SARS-CoV-2 enters host cells primarily through angiotensin-converting enzyme 2 (ACE2) and requires proteolytic activation by transmembrane serine protease 2 (TMPRSS2) or cysteine proteases cathepsin B and L (CTSB/L). The expression levels of these host factors may influence viral entry, tissue tropism, and disease severity. This study aimed to investigate differences in ACE2, TMPRSS2, CTSB, and CTSL gene expression in nasopharyngeal and oropharyngeal swab samples obtained from individuals during active SARS-CoV-2 infection and in the post-infection period.

Materials and methods

Nasopharyngeal and oropharyngeal swab samples (active infection: n = 24; post-infection: n = 24) were collected and placed in viral transport medium. After RNA isolation was performed, complementary DNA synthesis was carried out with FIREScript RT cDNA Synthesis Mix with Oligo (dT), and gene expression was quantified using 5× HOT FIREPol EvaGreen qPCR Mix Plus (no ROX) (Solis BioDyne®). Relative expression levels were determined using the 2−ΔΔCT method.

Results

ACE2 expression was 4.2-fold higher in the active infection group than in the post-infection group (p < 0.05), whereas TMPRSS2, CTSB, and CTSL expression did not differ significantly between groups (p > 0.05). Within the active infection group, CTSB expression was 10.4-fold higher in nasopharyngeal swabs compared to oropharyngeal swabs (p = 0.035). TMPRSS2 expression showed a non-significant trend toward a 3-fold reduction in nasopharyngeal samples (p = 0.051). In the post-infection group, CTSB expression was approximately 2-fold higher and CTSL expression 3-fold lower in nasopharyngeal versus oropharyngeal samples (p > 0.05).
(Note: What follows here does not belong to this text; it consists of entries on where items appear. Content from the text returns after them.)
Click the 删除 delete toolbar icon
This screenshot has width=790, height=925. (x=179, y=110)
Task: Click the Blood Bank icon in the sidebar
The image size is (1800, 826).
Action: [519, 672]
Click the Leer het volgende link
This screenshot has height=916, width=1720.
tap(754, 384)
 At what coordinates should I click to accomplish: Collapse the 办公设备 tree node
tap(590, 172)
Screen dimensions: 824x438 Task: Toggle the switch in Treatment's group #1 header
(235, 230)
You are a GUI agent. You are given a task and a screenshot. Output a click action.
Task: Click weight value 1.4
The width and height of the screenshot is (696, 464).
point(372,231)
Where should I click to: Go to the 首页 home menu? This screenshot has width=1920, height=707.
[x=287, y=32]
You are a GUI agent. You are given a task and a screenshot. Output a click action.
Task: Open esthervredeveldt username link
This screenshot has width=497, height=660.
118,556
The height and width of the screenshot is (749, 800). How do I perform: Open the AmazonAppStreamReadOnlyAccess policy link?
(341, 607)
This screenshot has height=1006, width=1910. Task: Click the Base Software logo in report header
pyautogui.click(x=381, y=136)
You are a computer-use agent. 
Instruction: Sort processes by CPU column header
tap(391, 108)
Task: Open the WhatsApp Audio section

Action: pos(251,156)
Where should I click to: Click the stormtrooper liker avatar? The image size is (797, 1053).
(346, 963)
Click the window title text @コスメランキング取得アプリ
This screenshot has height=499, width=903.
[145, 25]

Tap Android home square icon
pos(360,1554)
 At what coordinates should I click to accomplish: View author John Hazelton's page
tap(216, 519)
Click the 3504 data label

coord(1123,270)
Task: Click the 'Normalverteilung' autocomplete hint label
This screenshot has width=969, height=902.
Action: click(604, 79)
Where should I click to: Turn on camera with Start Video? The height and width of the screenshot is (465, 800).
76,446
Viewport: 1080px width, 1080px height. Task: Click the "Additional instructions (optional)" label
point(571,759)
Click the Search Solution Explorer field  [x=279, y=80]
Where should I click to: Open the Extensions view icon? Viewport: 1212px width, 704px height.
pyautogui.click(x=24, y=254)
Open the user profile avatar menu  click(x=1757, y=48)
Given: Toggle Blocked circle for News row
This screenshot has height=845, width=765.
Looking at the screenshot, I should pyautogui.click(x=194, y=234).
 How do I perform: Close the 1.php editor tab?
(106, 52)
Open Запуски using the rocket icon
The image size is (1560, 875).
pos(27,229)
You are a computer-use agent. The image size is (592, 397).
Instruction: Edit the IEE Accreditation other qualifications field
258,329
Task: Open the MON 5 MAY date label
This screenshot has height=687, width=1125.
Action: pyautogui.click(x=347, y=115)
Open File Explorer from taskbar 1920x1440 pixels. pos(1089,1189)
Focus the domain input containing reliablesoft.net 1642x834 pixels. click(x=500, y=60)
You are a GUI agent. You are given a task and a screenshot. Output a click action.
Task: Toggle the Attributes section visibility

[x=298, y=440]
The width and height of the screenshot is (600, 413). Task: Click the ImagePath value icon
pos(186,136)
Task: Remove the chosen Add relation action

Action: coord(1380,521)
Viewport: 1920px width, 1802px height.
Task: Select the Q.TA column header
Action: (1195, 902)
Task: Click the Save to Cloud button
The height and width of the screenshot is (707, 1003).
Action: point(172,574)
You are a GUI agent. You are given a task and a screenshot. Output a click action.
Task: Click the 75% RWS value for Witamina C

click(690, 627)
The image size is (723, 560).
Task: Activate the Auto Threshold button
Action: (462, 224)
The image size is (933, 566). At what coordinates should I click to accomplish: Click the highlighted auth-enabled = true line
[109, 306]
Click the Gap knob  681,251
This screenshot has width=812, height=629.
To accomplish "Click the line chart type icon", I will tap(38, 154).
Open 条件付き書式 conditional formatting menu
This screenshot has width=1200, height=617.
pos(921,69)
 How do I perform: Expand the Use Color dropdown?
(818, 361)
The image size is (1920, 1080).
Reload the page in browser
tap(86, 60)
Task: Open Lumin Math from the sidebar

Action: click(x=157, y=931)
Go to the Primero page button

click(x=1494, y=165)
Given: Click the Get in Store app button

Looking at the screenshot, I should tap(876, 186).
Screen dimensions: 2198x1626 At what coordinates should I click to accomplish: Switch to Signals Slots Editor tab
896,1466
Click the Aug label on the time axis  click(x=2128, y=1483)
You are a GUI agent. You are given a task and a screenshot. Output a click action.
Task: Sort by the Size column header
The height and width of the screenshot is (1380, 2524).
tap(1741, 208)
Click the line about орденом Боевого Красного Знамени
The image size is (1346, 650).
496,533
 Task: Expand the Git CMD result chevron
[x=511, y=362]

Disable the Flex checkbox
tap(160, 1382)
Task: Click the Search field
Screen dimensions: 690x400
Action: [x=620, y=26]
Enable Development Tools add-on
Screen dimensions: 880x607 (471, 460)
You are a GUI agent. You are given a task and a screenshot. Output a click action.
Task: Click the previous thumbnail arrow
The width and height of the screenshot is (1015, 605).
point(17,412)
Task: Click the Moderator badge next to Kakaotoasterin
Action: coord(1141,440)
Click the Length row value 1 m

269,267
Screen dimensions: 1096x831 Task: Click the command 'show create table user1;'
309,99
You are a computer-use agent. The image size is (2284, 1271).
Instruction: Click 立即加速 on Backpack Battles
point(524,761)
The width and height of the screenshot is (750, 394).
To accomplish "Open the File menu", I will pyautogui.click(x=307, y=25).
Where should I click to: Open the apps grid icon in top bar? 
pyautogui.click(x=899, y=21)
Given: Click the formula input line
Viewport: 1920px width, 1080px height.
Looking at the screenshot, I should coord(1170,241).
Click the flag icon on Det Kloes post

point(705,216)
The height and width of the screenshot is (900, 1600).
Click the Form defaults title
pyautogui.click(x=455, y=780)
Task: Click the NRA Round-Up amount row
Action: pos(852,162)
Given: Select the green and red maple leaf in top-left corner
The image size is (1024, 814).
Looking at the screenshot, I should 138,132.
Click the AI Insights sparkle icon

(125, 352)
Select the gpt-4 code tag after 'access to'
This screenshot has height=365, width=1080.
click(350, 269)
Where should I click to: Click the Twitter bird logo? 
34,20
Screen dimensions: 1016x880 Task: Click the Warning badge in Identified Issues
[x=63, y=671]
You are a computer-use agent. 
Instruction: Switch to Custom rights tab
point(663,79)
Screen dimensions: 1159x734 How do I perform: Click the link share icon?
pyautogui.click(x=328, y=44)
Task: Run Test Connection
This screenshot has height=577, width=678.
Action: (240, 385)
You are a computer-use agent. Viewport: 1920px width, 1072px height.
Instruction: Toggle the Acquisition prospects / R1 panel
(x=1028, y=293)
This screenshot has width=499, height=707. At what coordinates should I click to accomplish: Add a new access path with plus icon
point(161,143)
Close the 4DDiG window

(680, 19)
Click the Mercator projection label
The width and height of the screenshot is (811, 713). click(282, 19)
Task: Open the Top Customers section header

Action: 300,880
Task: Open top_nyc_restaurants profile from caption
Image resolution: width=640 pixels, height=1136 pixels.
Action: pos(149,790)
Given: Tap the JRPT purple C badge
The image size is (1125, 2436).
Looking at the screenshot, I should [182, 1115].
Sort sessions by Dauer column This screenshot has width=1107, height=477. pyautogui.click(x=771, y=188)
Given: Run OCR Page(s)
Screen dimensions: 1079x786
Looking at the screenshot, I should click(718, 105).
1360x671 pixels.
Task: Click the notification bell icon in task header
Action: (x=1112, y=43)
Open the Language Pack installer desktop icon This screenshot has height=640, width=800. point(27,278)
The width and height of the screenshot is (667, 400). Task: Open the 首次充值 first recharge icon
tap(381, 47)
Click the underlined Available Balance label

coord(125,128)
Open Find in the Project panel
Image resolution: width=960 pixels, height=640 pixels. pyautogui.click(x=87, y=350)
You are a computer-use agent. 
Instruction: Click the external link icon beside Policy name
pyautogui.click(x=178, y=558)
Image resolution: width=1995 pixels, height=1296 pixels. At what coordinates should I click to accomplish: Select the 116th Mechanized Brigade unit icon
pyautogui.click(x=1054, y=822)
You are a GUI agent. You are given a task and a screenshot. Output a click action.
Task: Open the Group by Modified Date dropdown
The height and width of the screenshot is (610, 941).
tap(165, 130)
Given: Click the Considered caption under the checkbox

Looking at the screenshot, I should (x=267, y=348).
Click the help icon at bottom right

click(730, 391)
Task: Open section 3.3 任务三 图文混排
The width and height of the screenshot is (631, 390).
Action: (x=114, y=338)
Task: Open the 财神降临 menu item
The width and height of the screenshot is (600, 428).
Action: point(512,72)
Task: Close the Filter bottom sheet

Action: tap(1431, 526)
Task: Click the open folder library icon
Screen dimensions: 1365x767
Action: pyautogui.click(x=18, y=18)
Notably, TMPRSS2 expression was significantly reduced (~ 7-fold) in nasopharyngeal compared to oropharyngeal swabs (p = 0.041).

Conclusions

Our findings demonstrate that ACE2, TMPRSS2, CTSB, and CTSL exhibit dynamic and site-specific expression patterns during and after SARS-CoV-2 infection. The elevated ACE2 expression in active infection and differential regulation of proteases between nasopharyngeal and oropharyngeal sites suggest distinct host–virus interactions depending on anatomical localization.